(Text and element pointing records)

______________________________

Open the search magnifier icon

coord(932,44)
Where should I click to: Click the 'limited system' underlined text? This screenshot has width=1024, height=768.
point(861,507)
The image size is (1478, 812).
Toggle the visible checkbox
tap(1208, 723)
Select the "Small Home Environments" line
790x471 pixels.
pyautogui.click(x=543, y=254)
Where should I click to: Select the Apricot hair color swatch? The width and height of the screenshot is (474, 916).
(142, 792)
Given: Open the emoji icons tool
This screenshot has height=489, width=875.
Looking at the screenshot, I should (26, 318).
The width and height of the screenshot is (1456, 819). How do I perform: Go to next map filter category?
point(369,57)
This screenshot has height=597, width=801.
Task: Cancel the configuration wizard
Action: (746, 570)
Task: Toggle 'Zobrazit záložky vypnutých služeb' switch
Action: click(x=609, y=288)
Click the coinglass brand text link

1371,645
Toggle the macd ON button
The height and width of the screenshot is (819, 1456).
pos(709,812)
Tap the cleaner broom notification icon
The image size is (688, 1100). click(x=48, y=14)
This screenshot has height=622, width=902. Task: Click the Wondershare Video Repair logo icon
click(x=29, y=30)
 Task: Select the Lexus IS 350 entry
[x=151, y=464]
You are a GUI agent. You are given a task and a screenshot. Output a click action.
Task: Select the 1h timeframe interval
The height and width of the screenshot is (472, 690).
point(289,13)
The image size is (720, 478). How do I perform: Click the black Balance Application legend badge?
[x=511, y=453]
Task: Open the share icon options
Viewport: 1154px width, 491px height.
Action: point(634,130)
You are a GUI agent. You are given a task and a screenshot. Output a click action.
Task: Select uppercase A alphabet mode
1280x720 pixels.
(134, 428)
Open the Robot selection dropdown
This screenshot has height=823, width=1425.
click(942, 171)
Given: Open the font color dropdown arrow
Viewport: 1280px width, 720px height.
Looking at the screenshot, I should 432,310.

______________________________

Short exercise – Put every line of the listing into a JSON list of strings, with one string for each line and the blank lines omitted.

The output –
[
  "Open the search magnifier icon",
  "coord(932,44)",
  "Where should I click to: Click the 'limited system' underlined text? This screenshot has width=1024, height=768.",
  "point(861,507)",
  "The image size is (1478, 812).",
  "Toggle the visible checkbox",
  "tap(1208, 723)",
  "Select the \"Small Home Environments\" line",
  "790x471 pixels.",
  "pyautogui.click(x=543, y=254)",
  "Where should I click to: Select the Apricot hair color swatch? The width and height of the screenshot is (474, 916).",
  "(142, 792)",
  "Given: Open the emoji icons tool",
  "This screenshot has height=489, width=875.",
  "Looking at the screenshot, I should (26, 318).",
  "The width and height of the screenshot is (1456, 819). How do I perform: Go to next map filter category?",
  "point(369,57)",
  "This screenshot has height=597, width=801.",
  "Task: Cancel the configuration wizard",
  "Action: (746, 570)",
  "Task: Toggle 'Zobrazit záložky vypnutých služeb' switch",
  "Action: click(x=609, y=288)",
  "Click the coinglass brand text link",
  "1371,645",
  "Toggle the macd ON button",
  "The height and width of the screenshot is (819, 1456).",
  "pos(709,812)",
  "Tap the cleaner broom notification icon",
  "The image size is (688, 1100). click(x=48, y=14)",
  "This screenshot has height=622, width=902. Task: Click the Wondershare Video Repair logo icon",
  "click(x=29, y=30)",
  " Task: Select the Lexus IS 350 entry",
  "[x=151, y=464]",
  "You are a GUI agent. You are given a task and a screenshot. Output a click action.",
  "Task: Select the 1h timeframe interval",
  "The height and width of the screenshot is (472, 690).",
  "point(289,13)",
  "The image size is (720, 478). How do I perform: Click the black Balance Application legend badge?",
  "[x=511, y=453]",
  "Task: Open the share icon options",
  "Viewport: 1154px width, 491px height.",
  "Action: point(634,130)",
  "You are a GUI agent. You are given a task and a screenshot. Output a click action.",
  "Task: Select uppercase A alphabet mode",
  "1280x720 pixels.",
  "(134, 428)",
  "Open the Robot selection dropdown",
  "This screenshot has height=823, width=1425.",
  "click(942, 171)",
  "Given: Open the font color dropdown arrow",
  "Viewport: 1280px width, 720px height.",
  "Looking at the screenshot, I should 432,310."
]